Sunday, 21 April 2024

The First Plesio-Turtle?

 


The plesioturtle or long necked sea turtle theory has been doing the rounds for a while. I covered the idea in 2013 in this article, being inspired by a Nessie documentary from 2009 which looked at it. I wrote a more recent article in 2021 where giant turtles had been proposed in 1933 as an explanation for the Loch Ness Monster, albeit without the long neck. The theory is rational enough and has been applied to other forms of aquatic cryptids.

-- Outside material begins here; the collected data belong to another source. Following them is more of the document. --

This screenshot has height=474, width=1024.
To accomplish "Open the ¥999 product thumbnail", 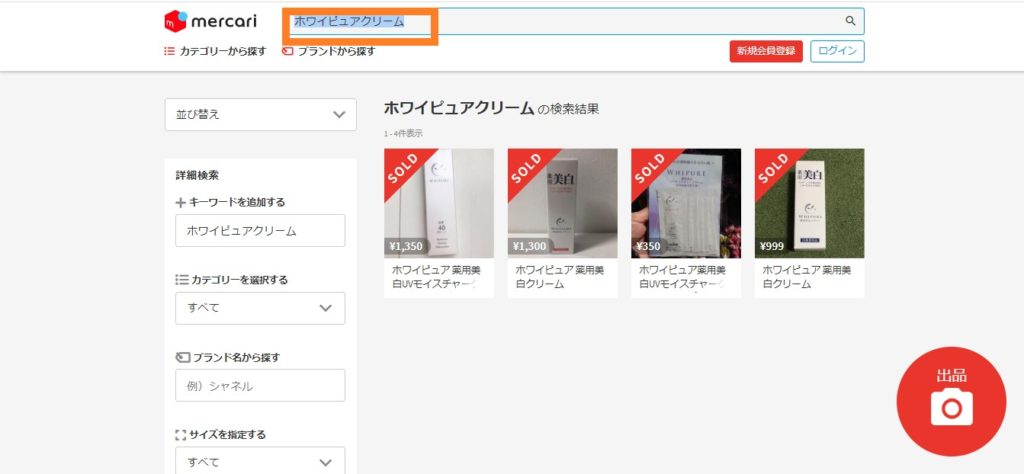I will point(809,203).
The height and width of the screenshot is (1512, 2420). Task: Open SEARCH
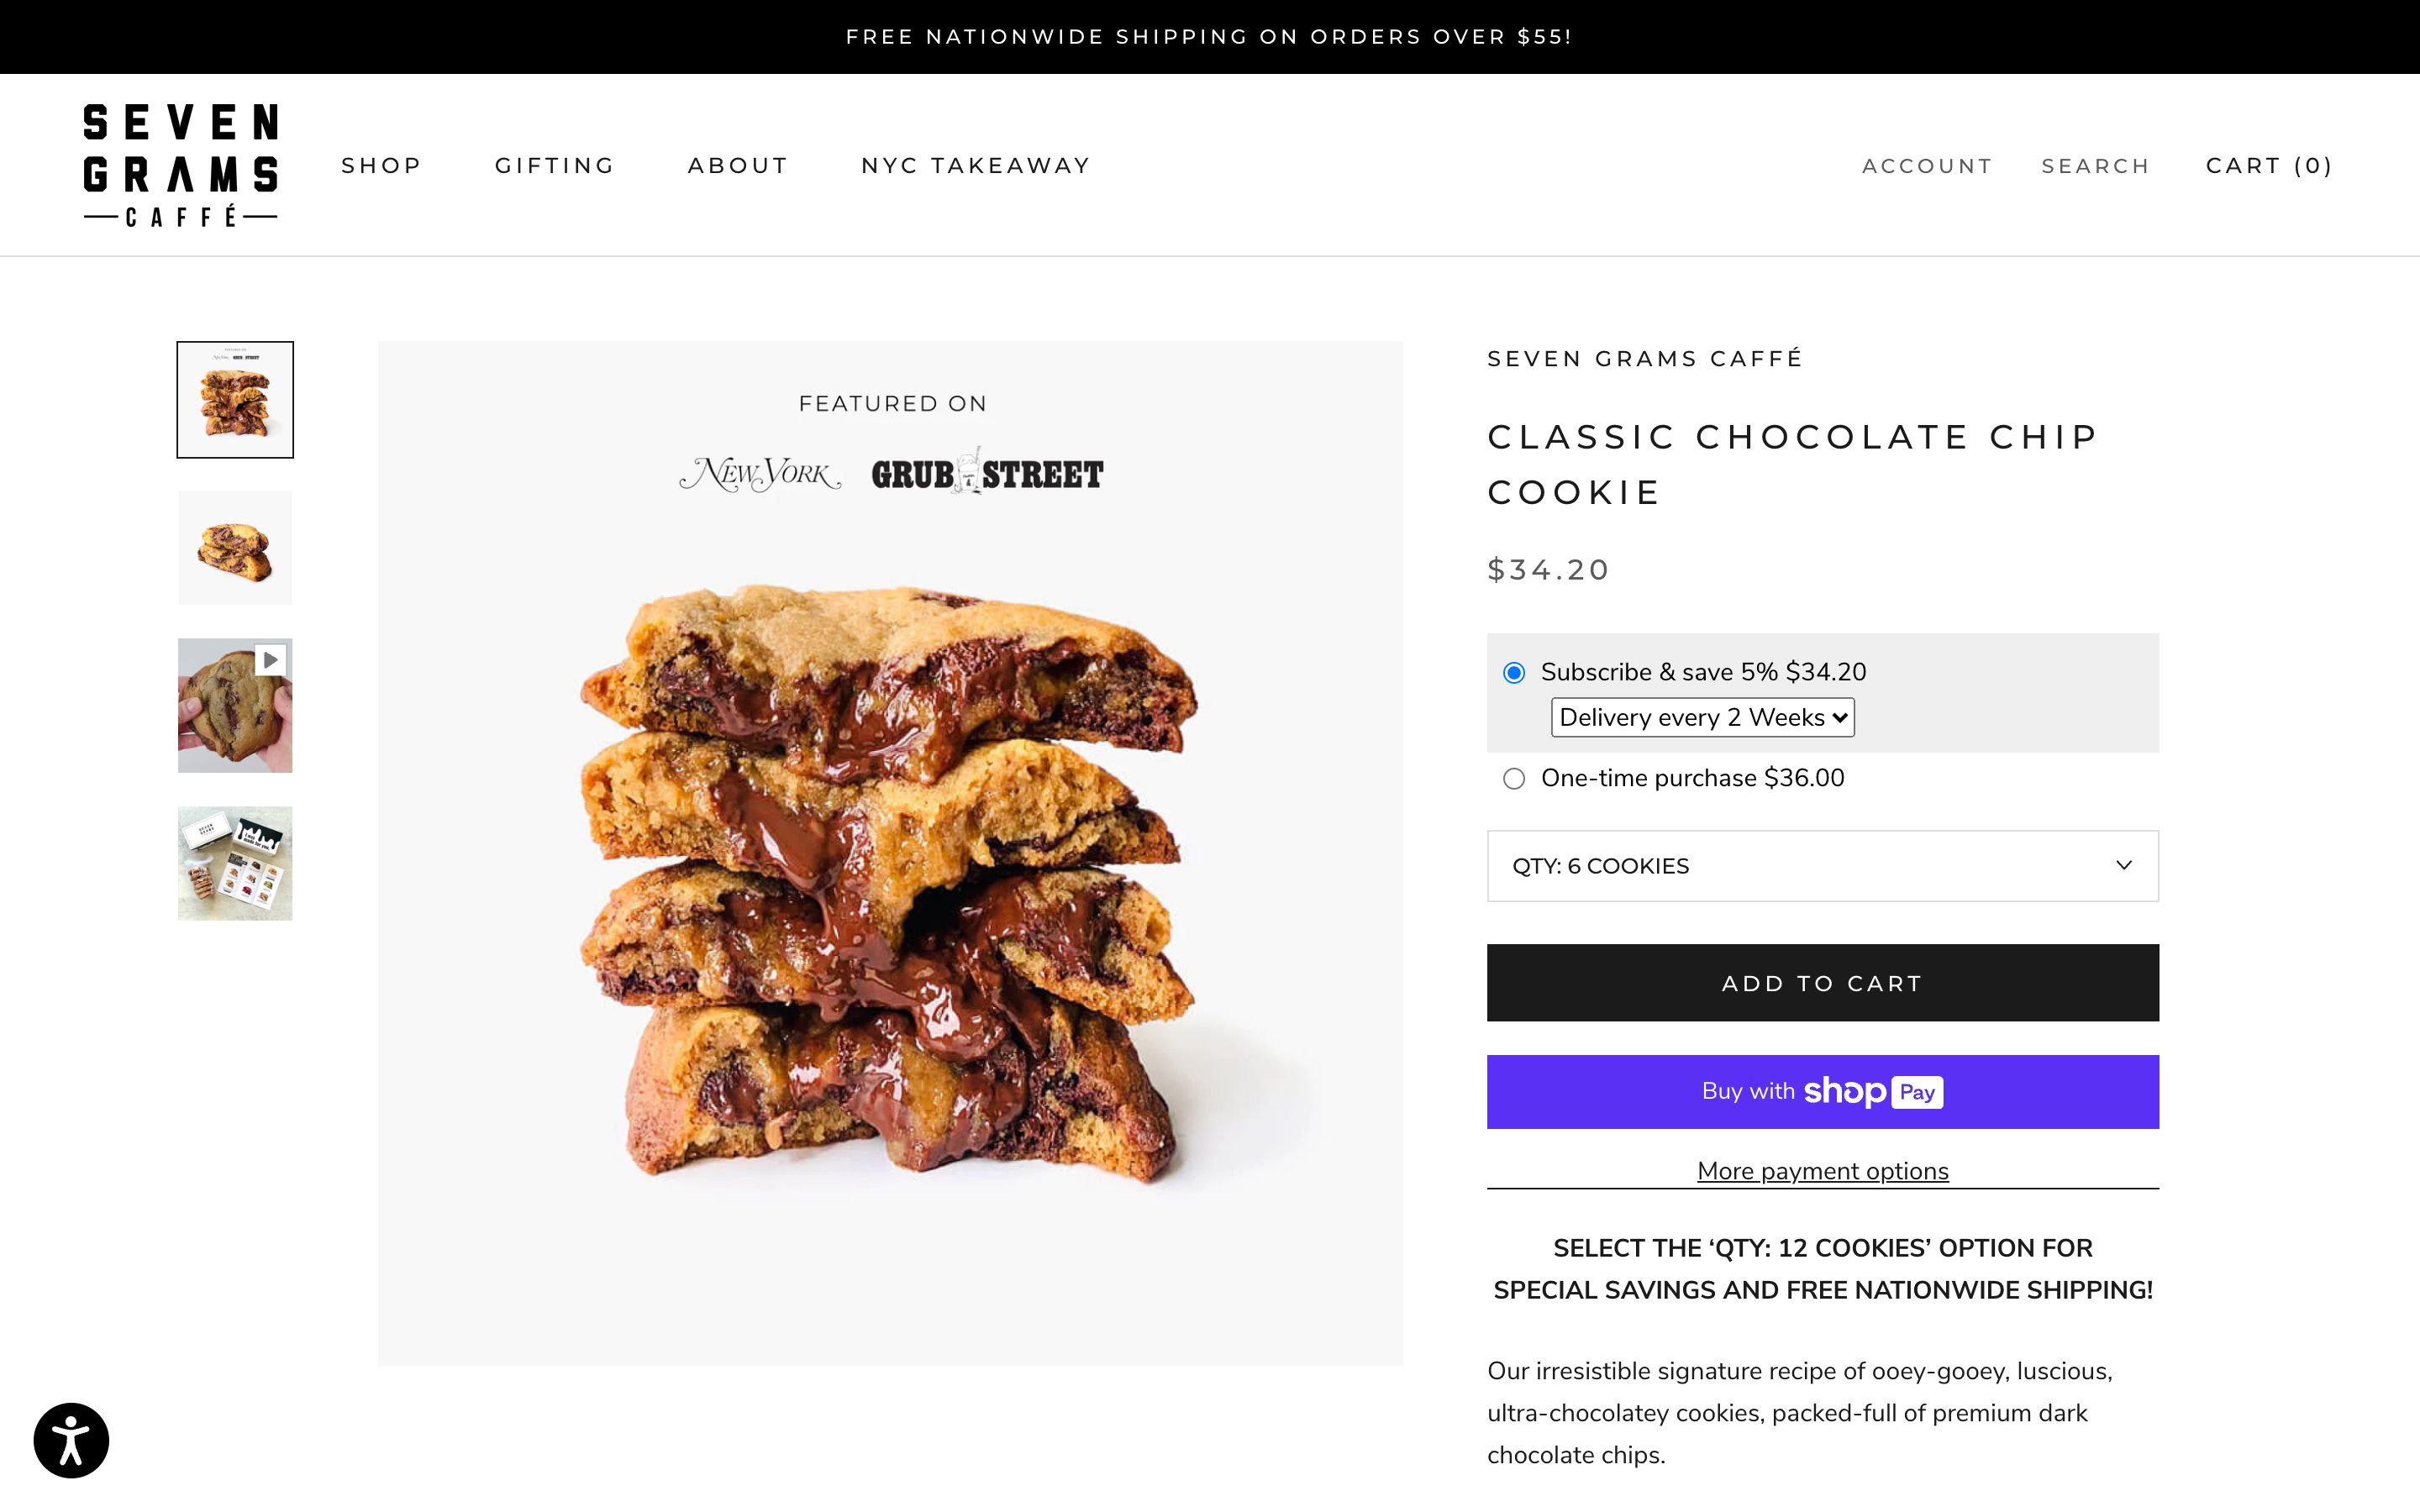click(2096, 165)
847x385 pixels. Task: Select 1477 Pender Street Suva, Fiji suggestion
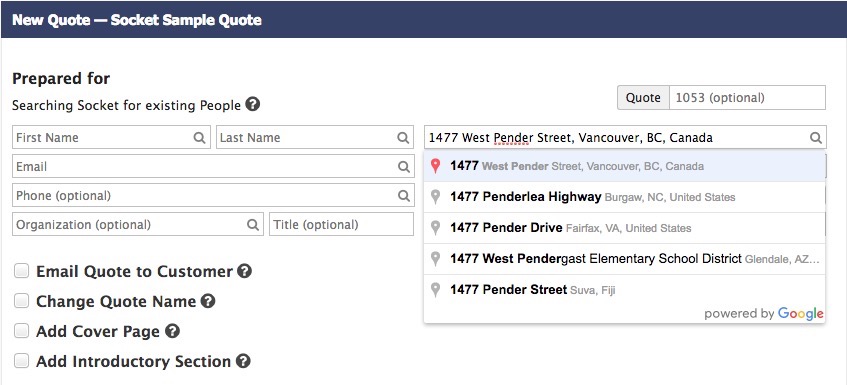[x=624, y=290]
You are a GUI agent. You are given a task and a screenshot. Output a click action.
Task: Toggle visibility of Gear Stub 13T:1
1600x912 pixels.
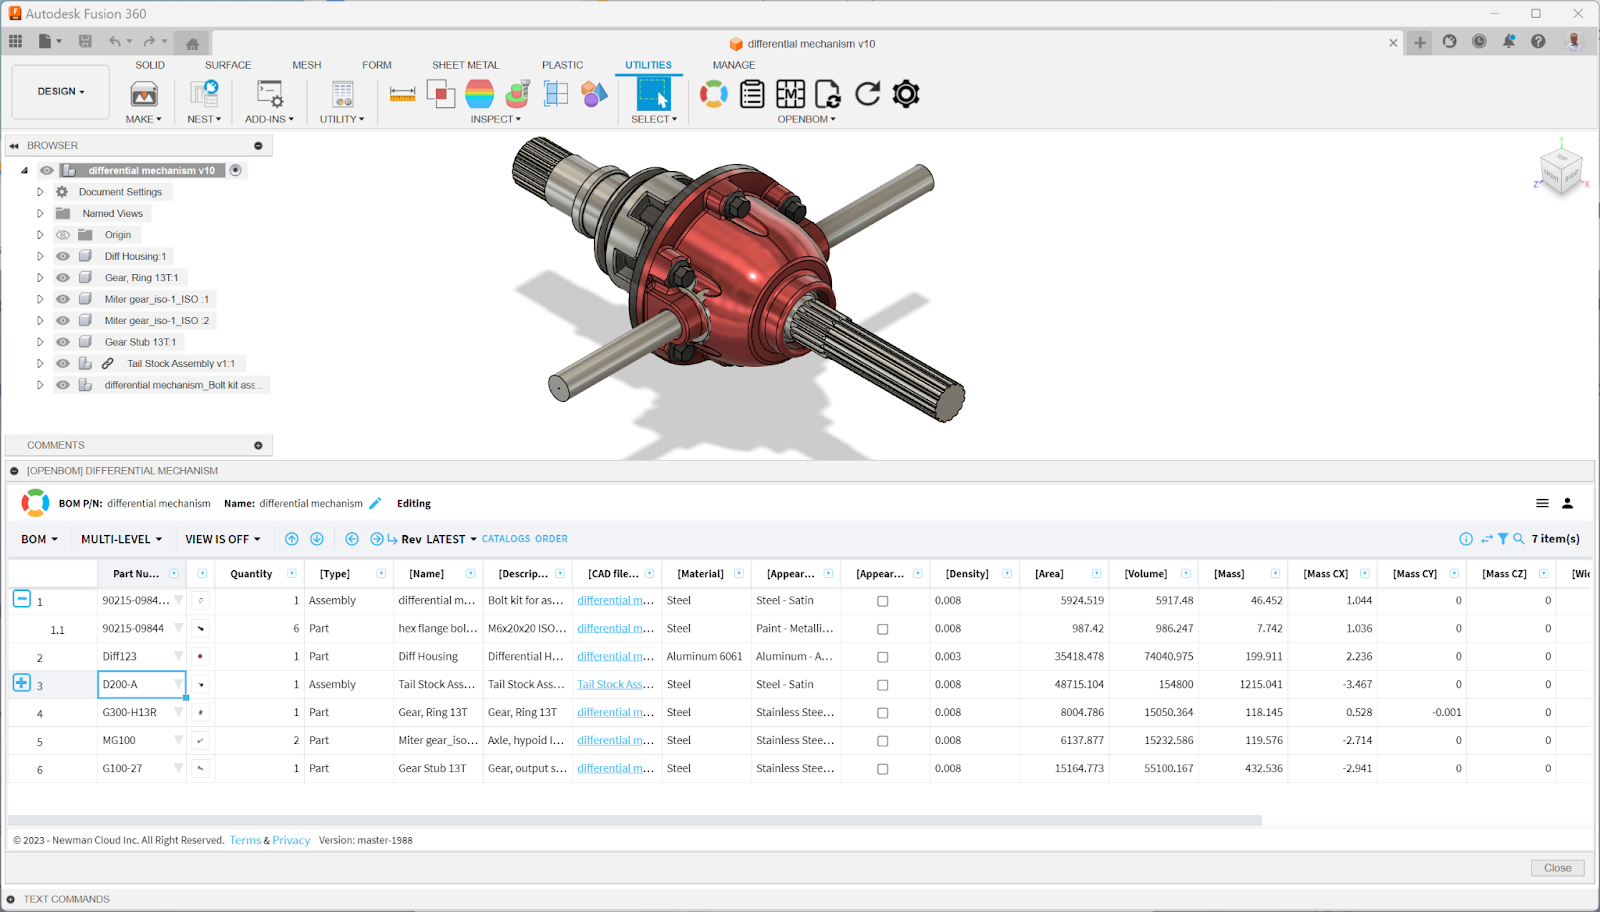point(63,342)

Now I don't know when this theory came into being, but it looks like someone was thinking about it back in about 1895 as the above four inch Chocolat Suchard "trading" card shows. However, what the artist was trying to say is not so apparent. We have the traditional plesiosaurus, but with a shell on its back, like the turtles of today. We then have a picture in the top right corner of Chelonia Midas or the Green Sea Turtle.

What are we to deduce from these juxtaposed illustrations? The plesiosaur had a shell and the modern sea turtle is its descendant? Or is he re-imagining a plesiosaur based on the sea turtle?  A couple of other monster cards from the company show similar themes for an Elasmosaurus and Iguanodon, a comparison of the large of yesterday with the little of today. 





I guess the artist looked for the closest thing to a plesiosaur today and retro-fitted a turtle shell to it. So instead of extending the neck of a large sea turtle, the shell is added to the body of an already long necked creature. Two different routes to the same looking creature. Unless there was a fringe opinion amongst Victorian paleontologists that some plesiosaur species did have shells? That was the century of Sea Serpents and not the Loch Ness Monster, perhaps amongst the varying theories regarding these fabulous creatures, some one first conceived of the plesio-turtle?